Wednesday, January 20, 2016

We get exactly what we ask for in local sports talk radio.

Josh Innes is an idiot in an industry almost entirely staffed by idiots.

Because of this, and because he bosses pay and encourage him to be even more idiotic, I'm not really sure why people are up in arms regarding his "racial slur"?

For the three years that Innes plied his trade in Houston, I listened to his show a handful of times. As I've stated many times before "Bro" radio does not interest me.  But I would listen in after a big sports news story to see what people had to say.

First, Innes knows next to nothing about sports.  And I don't mean that in a disparaging manner it's just true.  Innes is the drunk frat kid standing around griping that the team "should throw the ball more".  His shtick in Houston was limited to making disparaging comments about the University of Houston and then acting surprised when the alumni called in and were angry.

Josh Innes is the inevitable result of dumbing down your product.  He also draws huge listener numbers because, on a whole, the entirety of the sports talk market is pretty dumb.

We are, talking about "fans" here, and "fan" is short for "fanatic".  If you consider yourself a fan of any team then you have a problem.  It's OK to root for teams, to pull for teams, to want them to win. But as a self-described fan of a team you are admitting that you throw logic to the wind and cheer for them unquestioningly.  Fans are why Bob McNair has been allowed to run the Texans as a profit center rather than a championship contender. It's why players are given a pass for criminal activity and why Greg Hardy is currently playing for the Dallas Cowboys.  Fans exist only to defend the indefensible and provide sports franchises with a steady diet of money.

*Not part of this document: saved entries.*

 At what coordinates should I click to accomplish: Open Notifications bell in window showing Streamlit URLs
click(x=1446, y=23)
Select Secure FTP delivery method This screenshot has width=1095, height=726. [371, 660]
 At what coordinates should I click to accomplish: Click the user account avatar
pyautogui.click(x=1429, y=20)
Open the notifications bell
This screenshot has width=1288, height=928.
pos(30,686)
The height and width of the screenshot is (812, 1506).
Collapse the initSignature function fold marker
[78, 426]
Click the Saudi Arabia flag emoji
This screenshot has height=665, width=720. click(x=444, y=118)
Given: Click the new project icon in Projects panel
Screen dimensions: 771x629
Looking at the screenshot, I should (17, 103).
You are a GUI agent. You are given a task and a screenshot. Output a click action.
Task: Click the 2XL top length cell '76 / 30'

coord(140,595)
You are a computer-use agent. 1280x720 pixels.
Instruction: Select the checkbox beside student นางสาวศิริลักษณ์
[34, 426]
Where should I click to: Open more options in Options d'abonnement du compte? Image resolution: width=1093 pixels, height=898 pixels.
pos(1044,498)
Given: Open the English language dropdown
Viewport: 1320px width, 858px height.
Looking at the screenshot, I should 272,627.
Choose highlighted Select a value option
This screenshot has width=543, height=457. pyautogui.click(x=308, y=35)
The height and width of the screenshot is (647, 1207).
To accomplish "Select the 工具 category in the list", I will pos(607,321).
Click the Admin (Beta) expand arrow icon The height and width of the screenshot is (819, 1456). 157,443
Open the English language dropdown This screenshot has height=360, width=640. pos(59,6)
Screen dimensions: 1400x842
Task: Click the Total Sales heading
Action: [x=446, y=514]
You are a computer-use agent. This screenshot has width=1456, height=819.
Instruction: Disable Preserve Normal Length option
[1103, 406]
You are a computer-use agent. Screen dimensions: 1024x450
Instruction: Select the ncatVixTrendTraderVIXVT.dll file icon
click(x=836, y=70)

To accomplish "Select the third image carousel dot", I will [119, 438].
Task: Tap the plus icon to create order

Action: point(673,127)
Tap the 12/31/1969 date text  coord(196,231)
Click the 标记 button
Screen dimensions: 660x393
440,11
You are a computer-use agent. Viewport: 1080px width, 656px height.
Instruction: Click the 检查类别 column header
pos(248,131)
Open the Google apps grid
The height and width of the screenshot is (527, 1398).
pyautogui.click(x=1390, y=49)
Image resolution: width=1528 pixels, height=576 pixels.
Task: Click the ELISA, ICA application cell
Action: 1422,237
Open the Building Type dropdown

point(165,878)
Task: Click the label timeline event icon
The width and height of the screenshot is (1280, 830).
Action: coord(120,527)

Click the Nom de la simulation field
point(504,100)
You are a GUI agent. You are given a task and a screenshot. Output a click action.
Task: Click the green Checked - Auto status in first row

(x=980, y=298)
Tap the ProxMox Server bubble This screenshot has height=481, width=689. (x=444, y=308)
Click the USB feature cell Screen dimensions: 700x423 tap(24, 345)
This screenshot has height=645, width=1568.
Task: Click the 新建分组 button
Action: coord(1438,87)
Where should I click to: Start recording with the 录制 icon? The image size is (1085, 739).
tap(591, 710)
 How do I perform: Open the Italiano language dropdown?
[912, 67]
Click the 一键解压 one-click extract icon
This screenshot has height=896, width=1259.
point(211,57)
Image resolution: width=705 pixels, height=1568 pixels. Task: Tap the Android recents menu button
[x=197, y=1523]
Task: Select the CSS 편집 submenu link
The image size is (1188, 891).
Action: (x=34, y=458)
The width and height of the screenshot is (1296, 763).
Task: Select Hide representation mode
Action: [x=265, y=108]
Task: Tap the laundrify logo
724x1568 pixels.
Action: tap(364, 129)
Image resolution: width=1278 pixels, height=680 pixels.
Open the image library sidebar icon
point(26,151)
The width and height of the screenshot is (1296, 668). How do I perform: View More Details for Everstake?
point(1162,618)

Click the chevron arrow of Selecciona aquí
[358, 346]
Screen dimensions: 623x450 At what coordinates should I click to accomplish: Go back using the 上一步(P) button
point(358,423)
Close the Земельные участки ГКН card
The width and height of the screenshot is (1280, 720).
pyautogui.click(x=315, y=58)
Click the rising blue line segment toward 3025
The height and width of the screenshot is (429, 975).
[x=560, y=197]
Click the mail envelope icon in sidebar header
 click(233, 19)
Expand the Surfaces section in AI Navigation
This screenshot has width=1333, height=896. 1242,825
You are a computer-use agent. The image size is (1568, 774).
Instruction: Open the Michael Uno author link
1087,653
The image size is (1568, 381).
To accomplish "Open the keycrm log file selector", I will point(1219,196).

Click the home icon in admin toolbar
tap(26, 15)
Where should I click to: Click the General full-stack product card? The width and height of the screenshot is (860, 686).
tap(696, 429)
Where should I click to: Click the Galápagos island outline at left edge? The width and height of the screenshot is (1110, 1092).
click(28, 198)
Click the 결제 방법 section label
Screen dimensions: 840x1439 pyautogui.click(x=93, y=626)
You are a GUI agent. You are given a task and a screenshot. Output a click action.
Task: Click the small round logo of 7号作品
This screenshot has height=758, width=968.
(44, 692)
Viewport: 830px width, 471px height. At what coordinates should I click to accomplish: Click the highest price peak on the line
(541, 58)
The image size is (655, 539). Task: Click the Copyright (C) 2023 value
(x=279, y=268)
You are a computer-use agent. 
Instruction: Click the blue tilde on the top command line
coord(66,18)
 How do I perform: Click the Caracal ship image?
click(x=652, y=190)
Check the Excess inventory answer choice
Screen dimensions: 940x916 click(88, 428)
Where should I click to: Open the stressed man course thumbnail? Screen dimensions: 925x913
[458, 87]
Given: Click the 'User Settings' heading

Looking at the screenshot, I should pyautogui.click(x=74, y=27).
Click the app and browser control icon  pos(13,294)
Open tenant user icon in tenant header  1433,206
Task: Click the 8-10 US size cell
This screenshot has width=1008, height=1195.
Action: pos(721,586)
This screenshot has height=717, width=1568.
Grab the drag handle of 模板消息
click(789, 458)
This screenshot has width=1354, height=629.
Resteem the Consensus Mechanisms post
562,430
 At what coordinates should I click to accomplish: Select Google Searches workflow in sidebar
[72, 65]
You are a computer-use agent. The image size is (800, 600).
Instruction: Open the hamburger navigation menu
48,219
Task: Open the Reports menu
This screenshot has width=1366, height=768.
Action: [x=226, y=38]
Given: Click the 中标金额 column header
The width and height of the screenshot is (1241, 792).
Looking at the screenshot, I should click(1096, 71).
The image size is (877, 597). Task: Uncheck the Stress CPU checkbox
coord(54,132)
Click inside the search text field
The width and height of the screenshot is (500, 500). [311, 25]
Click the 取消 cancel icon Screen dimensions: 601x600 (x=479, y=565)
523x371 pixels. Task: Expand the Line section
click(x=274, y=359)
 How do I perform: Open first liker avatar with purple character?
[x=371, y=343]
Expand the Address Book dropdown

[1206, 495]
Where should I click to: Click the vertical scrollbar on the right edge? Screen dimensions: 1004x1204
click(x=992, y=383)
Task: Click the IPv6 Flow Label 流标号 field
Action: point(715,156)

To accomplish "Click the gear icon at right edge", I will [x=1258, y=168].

And it's the fan that Innes was talking to when he called Travis Kelce a "house slave". It was the fan base that he guessed, correctly in most cases I'm sure, was angry at the Eagles for basically firing Andy Reid, and then hiring his protégé 3 years later in what is the ultimate of "Ooops" moves by a team.

To his credit, Innes knew this, and he did exactly what he was paid to do. He said something that has brought his radio show Nationwide attention.  Even his non-apology "apology" is designed to have the ultimate effect:

"I'm the dumbest human being on the planet," Innes said. "I apologize for that, I truly do. I'm an idiot ... I see people are making fun of me across the country, and you should be, because I'm stupid."
Here's the rub:  Innes really doesn't think he's stupid. He knows that what he said was controversial and that it will generate outrage. He also knows that, by writing an apology that basically apologizes for being stupid (and not for making the racist comment FWIW) he can turn the news story away from his racist ramblings, on directly onto himself. In fact, he's becoming the news here.

That's better publicity for Innes than any news scoop or interview could ever become.

Innes isn't sorry that he said those things, nor does he have any remorse for them. In fact, he's probably going to be laughing about it all the way to the bank.  The ONLY way he could face any consequences is if the sponsors of his show get cold feet and start pulling out.  Absent that, he's doing and acting exactly how his bosses expect him to.


And the fans are all buying right into it.